23 Nisan Ulusal Egemenlik ve Çocuk Bayramımızı kutladığımız bu haftada bazı şeyleri de unutmamak ve diri tutmak adına bunları yazmak istedim. Hatta dünyada korkunç boyutlara varan dramlar yaşanırken, bizlerin ne kadar küçük şeyleri dert edindiğimizi hatırlatmak istedim.
Yaklaşık 200 gündür televizyon ekranlarından, bir insanlık dramına şahitlik ediyoruz. Sanırım uzunca bir süre de bu şehadetimiz devam edecek gibi görünüyor. Şehadet deyince inanın yazacağım cümleler bile değişiverdi. Oysaki burada farklı şeyler yazmayı düşünüyordum.

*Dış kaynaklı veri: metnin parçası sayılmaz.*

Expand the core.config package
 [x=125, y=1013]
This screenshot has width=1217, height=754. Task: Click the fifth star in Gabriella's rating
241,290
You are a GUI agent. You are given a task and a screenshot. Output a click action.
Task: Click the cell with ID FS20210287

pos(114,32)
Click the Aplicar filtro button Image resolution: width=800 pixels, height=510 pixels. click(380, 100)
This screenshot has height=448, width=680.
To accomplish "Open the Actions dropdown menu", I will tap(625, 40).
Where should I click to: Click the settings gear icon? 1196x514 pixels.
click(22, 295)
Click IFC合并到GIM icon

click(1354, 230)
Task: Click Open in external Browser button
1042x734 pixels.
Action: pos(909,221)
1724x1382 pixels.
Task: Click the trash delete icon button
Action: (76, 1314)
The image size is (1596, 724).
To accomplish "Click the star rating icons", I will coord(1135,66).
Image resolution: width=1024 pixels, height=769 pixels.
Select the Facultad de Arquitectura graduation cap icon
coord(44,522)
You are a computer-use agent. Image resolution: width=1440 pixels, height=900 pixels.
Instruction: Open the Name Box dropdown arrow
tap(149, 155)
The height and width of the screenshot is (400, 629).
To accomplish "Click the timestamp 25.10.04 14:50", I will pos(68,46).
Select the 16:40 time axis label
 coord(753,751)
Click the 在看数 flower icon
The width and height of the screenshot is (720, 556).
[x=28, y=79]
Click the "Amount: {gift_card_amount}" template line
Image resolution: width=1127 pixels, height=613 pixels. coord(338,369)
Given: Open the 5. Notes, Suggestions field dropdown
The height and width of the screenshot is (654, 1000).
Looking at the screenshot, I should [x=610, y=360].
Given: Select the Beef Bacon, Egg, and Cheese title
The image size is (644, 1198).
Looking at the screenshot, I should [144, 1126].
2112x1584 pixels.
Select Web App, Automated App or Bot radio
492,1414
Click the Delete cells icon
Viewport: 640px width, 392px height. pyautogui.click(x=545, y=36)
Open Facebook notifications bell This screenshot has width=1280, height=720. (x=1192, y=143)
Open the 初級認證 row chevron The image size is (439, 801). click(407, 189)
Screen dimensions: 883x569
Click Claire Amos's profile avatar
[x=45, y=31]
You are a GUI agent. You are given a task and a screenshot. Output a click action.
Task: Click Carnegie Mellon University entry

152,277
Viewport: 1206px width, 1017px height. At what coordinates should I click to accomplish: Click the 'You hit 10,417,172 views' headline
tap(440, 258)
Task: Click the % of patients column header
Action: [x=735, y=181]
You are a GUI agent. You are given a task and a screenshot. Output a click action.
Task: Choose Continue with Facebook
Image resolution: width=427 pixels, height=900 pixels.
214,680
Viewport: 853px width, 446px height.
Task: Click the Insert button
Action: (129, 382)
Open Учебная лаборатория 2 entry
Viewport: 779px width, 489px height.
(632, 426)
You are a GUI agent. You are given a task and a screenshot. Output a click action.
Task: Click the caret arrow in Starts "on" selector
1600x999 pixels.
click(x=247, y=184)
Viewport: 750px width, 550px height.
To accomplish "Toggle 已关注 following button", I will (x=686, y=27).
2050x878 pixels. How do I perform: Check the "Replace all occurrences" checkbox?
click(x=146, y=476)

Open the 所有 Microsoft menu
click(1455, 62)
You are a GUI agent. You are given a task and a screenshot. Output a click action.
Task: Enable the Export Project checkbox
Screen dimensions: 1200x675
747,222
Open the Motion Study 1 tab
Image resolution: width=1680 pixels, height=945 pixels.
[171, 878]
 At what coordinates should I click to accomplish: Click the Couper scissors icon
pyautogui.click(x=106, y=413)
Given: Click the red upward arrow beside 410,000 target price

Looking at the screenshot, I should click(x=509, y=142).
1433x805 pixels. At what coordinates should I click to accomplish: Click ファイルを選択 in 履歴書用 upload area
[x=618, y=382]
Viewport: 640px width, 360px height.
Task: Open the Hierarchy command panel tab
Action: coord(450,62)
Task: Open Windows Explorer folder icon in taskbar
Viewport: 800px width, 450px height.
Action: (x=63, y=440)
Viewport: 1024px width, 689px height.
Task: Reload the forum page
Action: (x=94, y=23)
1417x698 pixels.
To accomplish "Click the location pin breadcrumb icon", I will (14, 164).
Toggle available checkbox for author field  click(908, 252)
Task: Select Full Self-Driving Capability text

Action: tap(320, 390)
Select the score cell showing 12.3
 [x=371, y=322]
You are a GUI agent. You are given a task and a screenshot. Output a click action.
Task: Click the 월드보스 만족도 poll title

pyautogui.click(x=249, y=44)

Katil israilin, Gazze katliamına başladığı ilk günler geldi aklıma. Malumunuz üzere Hamas’ın israil topraklarına yapmış olduğu roket saldırıları neticesinde başlamıştı ya, güya! Böyle söyleyince ne kadar heybetli görünüyor değil mi? “Roket saldırısı” vaay be. Soba borularından, kısıtlı imkânlarla yapılan, el yapımı roketler. İnanın roket tabirini de başka bir şey bulamadım diye kullanıyorum. Çünkü roket dediğimiz şeyler için; bir fırlatma rampası, taşıyıcı sistemleri, radar sistemleri ve atış kontrol sistemlerinin hepsi olmazsa olmazdır. Gerisini siz düşünün. Bunların hepsini toplasanız, belki de tahrip gücü, israilin tek bir uçaktan attığı bombalar kadar bile yoktur.
Birde şu “israil toprakları” ifadesi, takıldı aklıma. Acaba israilin; çaldığı, gasp ettiği, işgal ettiği, artık her neyse, o topraklardan mı bahsediliyor? “İnteresting. Also very interesting.” İngilizce bildiğimden değil ama bu saçmalığı nasıl ifade edeceğimi bilmediğimden, birden bire içimden böyle söylemek geldi.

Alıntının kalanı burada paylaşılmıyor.